I’ve been itching to get better at web-parsing. I’ve been recently listening to a lot of qawwali on Youtube, but I’ve been meaning to expand the list of songs I listen to and not get locked in to the recommendations. I came across this website of a list of “100 best Qawwali tracks”. Below is my attempt at parsing webpages to automatically extract .mp3 links which I then downloaded using wget.

I started off with making two directories, one to hold the webpages and one to hold the music files

    mkdir data
    mkdir music

I was initally planning on using wget to download the actual files from URLs, but I realized there was a wget module for python, so I installed that first. Next, I downloaded the index page, hoping that it would list links to the MP3 files.

    import wget
    import os
    from tqdm import tqdm
    frontpage = "https://www.thesufi.com/sufimusic/100-best-qawwali-music-tracks-ever.html"
    datapath = 'data/frontpage.html'
    
    if not os.path.exists(datapath):
        wget.download(frontpage, datapath)

Some quick grepping showed that this page contains links to other HTML webpages for each track, which in turn has a Download link for the track. To parse each page, I started off with the template example on the python documentation site for the HTML parser to store links from html attrs that lead to other webpages. I fine-tuned the conditional to get the links I was interested in.

    from html.parser import HTMLParser
    from html.entities import name2codepoint
    
    class MyHTMLParser(HTMLParser):
        def __init__(self):
            HTMLParser.__init__(self) # This is important to inherit HTMLParser's local variables
            self.links = []           # list to store links
    
        def handle_starttag(self, tag, attrs):
            for attr in attrs:
                k, v = attr
                # Somewhat arbitrary filter which gets the job done
                if k == 'href' and ('thesufi.com/sufimusic/' in v and  '.html' in v) and (len(v.split('/')) > 5):
                    self.links.append(v)

Using this parser, I extracted the relevant links to webapges and dumped them in a file called data/alllinks

    parser = MyHTMLParser()
    data = ""
    with open(datapath, 'r') as infile:
        data = "".join(infile.readlines())
    parser.feed(data)
    with open('data/alllinks','w') as outfile:
        for l in parser.links:
            outfile.write(l+'\n')

This is the main loop. For each link the the file:

download the webpage if it doesn’t exist, while handling 404 errors with a try block
read the webpage in as a string
parse the webpage and collect all links which end with .mp3 using the ParseMP3 class.
download the mp3 file, while handling any request errors.

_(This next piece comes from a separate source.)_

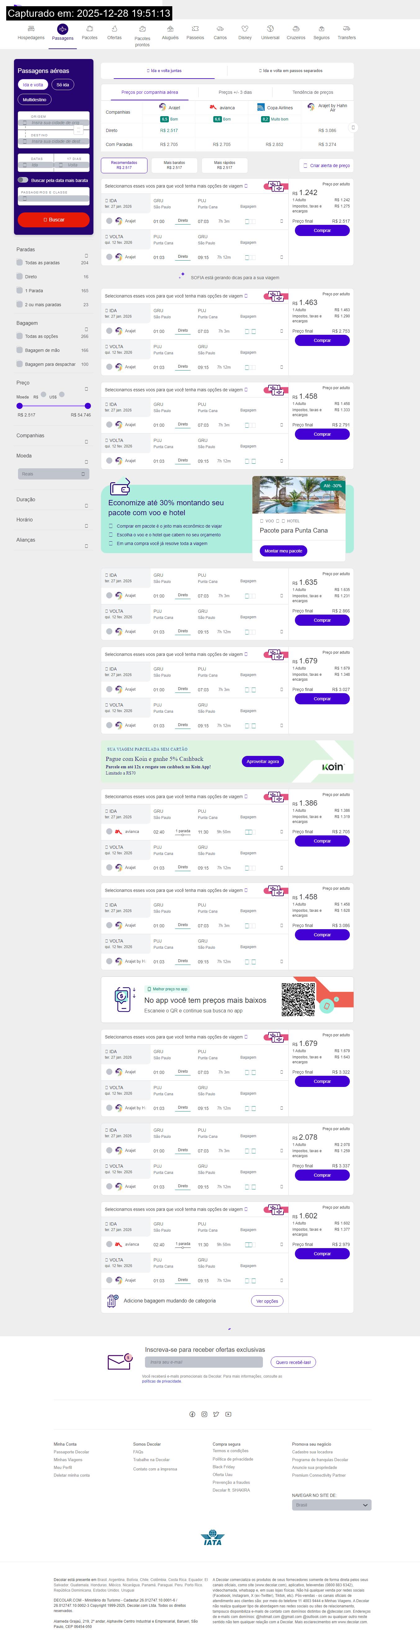The height and width of the screenshot is (1645, 420).
Task: Open the Carros icon in navigation
Action: pos(220,29)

First, I had to define another HTML parser to look for mp3 links

    class ParseMP3(HTMLParser):
        def __init__(self):
            HTMLParser.__init__(self)
            self.mp3link = []
    
        def handle_starttag(self, tag, attrs):
            for attr in attrs:
                k, v = attr
                if k == "href" and v.endswith(".mp3"):
                    self.mp3link.append(v)

Next, I read the list of links from data/alllinks, which I will loop over

    alllinks = []
    with open('data/alllinks','r') as infile:
        for link in infile.readlines():
            alllinks.append(link.strip())

Finally, here’s the main loop, as described above

    for link in tqdm(alllinks[1:]):  # Hack starting from second element, because first link was not relevant!
        print("Current link: ", link)
        # Download the webpage
        fname = 'data/' + link.split('/')[-1]
        if os.path.exists(fname):
            print("Skipping download...")
        else:
            print("Downloading: ", fname)
            try:
                wget.download(link, fname)
            except:
                print(link, "could not be downloaded. Skipping...")
    
        # load webpage
        with open(fname, 'r') as webp:
            page = "".join(webp.readlines())
    
        # Parse webpage for the mp3 link
        parser = ParseMP3()
        parser.feed(page)
        if len(parser.mp3link) == 0:
            print(fname, 'contains no links. skipping')
        else:
            mp3link = list(set(parser.mp3link))[0]        
            targetpath = 'music/' + mp3link.split('/')[-1]
            if os.path.exists(targetpath):
                print(mp3link, 'exists, skipping...')
            else:
                print("Downloading mp3: ", targetpath)
                try:
                    wget.download(mp3link,targetpath )
                except:
                    print(link, "could not be downloaded. Skipping...")

I added the try-except blocks after I first encountered a 404 error that caused the script to exit, and the code looks messy, but the code overall is quite straightforward.

Of the advertised 100, I could only find 91 links using my initial filter, but otherwise (discounting the handful that errored out), I now have a substantial collection of qawwali that I can listen to offline.